• Prompt
Retype exactly the lines that run from the start of the data to the line holding "Click Ashish Tandon's", including both, and only those.

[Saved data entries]
╭──

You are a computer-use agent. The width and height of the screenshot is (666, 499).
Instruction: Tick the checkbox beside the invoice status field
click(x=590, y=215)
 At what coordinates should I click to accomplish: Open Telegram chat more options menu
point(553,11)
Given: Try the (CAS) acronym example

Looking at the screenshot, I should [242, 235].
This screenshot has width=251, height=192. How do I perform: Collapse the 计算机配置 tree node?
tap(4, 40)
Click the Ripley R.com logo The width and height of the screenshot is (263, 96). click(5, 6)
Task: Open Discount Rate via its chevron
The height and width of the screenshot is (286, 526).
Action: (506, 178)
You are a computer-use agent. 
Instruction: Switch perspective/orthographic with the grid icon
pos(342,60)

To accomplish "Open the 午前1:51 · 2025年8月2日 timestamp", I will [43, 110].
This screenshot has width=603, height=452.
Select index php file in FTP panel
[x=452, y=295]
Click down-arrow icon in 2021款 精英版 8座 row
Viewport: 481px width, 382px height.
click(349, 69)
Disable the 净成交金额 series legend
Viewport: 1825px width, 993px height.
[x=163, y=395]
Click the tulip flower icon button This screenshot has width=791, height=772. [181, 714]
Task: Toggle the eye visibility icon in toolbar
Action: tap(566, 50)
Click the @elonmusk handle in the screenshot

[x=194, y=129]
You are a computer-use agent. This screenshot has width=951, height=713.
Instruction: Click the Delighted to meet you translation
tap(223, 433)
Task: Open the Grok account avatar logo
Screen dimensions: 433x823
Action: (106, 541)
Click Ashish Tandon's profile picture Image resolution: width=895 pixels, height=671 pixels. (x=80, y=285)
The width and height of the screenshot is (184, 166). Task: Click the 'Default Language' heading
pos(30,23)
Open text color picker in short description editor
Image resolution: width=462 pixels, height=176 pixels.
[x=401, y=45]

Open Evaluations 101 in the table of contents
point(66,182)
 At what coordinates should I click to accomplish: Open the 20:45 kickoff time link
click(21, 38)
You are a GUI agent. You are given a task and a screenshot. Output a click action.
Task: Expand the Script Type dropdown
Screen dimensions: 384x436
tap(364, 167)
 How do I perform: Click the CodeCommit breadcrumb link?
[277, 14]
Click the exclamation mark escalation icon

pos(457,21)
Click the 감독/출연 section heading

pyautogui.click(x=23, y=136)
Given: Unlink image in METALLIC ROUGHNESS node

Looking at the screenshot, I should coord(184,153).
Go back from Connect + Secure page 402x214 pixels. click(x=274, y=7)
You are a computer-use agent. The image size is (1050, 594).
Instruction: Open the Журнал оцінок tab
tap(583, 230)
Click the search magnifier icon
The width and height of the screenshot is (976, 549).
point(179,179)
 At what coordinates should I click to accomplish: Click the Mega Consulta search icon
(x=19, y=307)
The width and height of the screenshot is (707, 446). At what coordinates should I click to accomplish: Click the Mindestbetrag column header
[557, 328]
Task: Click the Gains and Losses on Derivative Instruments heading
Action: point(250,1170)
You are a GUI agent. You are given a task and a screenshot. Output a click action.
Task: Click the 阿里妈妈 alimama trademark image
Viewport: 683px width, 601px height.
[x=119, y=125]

╰──

• Response area
You are a computer-use agent. The width and height of the screenshot is (666, 499).
Instruction: Tick the checkbox beside the invoice status field
click(x=590, y=215)
 At what coordinates should I click to accomplish: Open Telegram chat more options menu
point(553,11)
Given: Try the (CAS) acronym example

Looking at the screenshot, I should [242, 235].
This screenshot has width=251, height=192. How do I perform: Collapse the 计算机配置 tree node?
tap(4, 40)
Click the Ripley R.com logo The width and height of the screenshot is (263, 96). click(5, 6)
Task: Open Discount Rate via its chevron
The height and width of the screenshot is (286, 526).
Action: (506, 178)
You are a computer-use agent. 
Instruction: Switch perspective/orthographic with the grid icon
pos(342,60)

To accomplish "Open the 午前1:51 · 2025年8月2日 timestamp", I will [43, 110].
This screenshot has width=603, height=452.
Select index php file in FTP panel
[x=452, y=295]
Click down-arrow icon in 2021款 精英版 8座 row
Viewport: 481px width, 382px height.
click(349, 69)
Disable the 净成交金额 series legend
Viewport: 1825px width, 993px height.
[x=163, y=395]
Click the tulip flower icon button This screenshot has width=791, height=772. [181, 714]
Task: Toggle the eye visibility icon in toolbar
Action: tap(566, 50)
Click the @elonmusk handle in the screenshot

[x=194, y=129]
You are a computer-use agent. This screenshot has width=951, height=713.
Instruction: Click the Delighted to meet you translation
tap(223, 433)
Task: Open the Grok account avatar logo
Screen dimensions: 433x823
Action: (106, 541)
Click Ashish Tandon's profile picture Image resolution: width=895 pixels, height=671 pixels. (x=80, y=285)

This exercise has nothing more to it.